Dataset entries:
** begin **
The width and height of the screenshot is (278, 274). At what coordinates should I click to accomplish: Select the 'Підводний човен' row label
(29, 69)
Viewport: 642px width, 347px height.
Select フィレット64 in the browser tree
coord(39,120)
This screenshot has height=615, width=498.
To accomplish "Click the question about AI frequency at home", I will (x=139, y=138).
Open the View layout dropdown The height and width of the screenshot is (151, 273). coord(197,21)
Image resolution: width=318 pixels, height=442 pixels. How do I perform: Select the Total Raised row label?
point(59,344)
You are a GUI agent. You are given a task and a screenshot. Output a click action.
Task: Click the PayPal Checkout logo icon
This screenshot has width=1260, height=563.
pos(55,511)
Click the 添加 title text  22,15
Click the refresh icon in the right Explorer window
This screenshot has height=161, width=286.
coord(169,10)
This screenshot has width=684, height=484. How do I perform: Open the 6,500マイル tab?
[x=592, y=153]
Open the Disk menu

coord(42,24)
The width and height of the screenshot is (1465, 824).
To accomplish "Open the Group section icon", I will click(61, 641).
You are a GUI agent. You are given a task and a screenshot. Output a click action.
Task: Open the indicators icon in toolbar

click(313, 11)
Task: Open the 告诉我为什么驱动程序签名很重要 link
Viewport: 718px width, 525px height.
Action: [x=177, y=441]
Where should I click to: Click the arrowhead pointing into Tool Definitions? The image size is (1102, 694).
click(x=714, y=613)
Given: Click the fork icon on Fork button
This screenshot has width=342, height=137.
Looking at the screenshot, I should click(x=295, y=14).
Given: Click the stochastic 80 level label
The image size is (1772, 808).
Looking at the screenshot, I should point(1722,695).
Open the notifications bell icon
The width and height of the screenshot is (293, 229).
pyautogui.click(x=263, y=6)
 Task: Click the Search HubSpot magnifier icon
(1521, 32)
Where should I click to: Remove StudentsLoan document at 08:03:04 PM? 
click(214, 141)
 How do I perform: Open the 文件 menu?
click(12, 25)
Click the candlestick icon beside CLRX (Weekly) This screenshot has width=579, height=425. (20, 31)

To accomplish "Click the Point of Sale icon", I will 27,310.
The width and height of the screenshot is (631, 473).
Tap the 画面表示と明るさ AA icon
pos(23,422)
** end **
What the task asks: Rewrite the stretch of records from the line containing "The width and height of the screenshot is (631, 473)." through the end of the records, swapping "Tap" for "Press" and leaving everything else as it stands.

Exercise solution:
The width and height of the screenshot is (631, 473).
Press the 画面表示と明るさ AA icon
pos(23,422)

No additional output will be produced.